You hear the shower turn off, and you spring to your feet. You throw open the door to Bro's fridge and grab something and make your way out of the room and back into Dave's.

When Bro leaves the bathroom you pretend to be inspecting a fetus in a jar, though it's gross and weird and you wish it didn't exist.

You place the container of... Whipped freaking cream you had grabbed from the fridge next to one of your bags, grab your items for freshening up, and proceed to take a nice cool shower, since this is not Washington, and this apartment is literally the surface of the fucking sun.

-

You're all showered and fresh and you feel like a supermodel, but you're just John, and that upsets you a bit. Bro is lounging on the futon while on his laptop. When he hears you come in, he sets it down and gets up.
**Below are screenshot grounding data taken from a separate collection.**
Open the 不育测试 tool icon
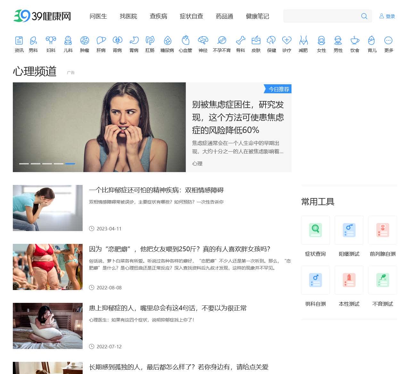 pyautogui.click(x=382, y=280)
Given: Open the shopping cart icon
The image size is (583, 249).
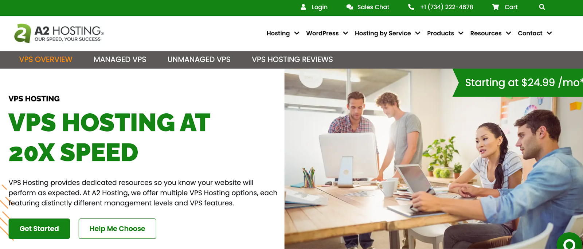Looking at the screenshot, I should (496, 7).
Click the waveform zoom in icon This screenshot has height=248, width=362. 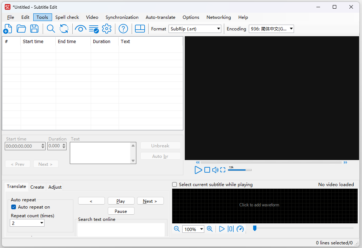[x=210, y=229]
"Let's go." You get a little excited.

"Where?"

"Somewhere I can get myself a mountain of French toast. We're also taking your car, so grab your keys." You roll your eyes and get retrieve them from the coffee table. As you two ascend the staircase to hell (the lobby), the silence is painfully awkward. Your hands are shoved into the pockets of your cargos, and your eyes focus on your feet.

When walking to the car, you feel like you are going to melt into a pile of ecto slime right there in the middle of the parking lot. You wonder how and why Bro goes out in jeans. Your state is like an Easy Bake oven compared to this, and Washington summers get pretty hot!

Speaking of hot, you check out Bro's outfit. He's wearing a pair of gray jeans with another black wife beater, complete with shades, hat, and gloves. Damn, he dresses like such a tool but he is so unbelievable sexy that you ignore it.

You feel like nothing compared to him. You regret wearing a black t-shirt. Heck, you regret bringing a black t-shirt. You could take it off, of course, but there are two reasons you would never do that ever unless you are in a situation where you have to.

1. You're too skinny for this shit. It's unattractive.

2. It's ghetto as hell. Please.

You both hop into your beautiful rental car, and Bro tells you where to go as you drive. In an attempt to make conversation as well as get your flirt on with the man sitting just beside you, you say in a jokingly cool voice,

"You know, Bro, we slept together last night." He looks at you as you wiggle your eyebrows. He smirks and decides to play along.

"I always do enjoy being the bigger spoon. Perhaps tonight we can diddle each others' dongles."

"It's dingle dongle twiddle diddle."

"What?"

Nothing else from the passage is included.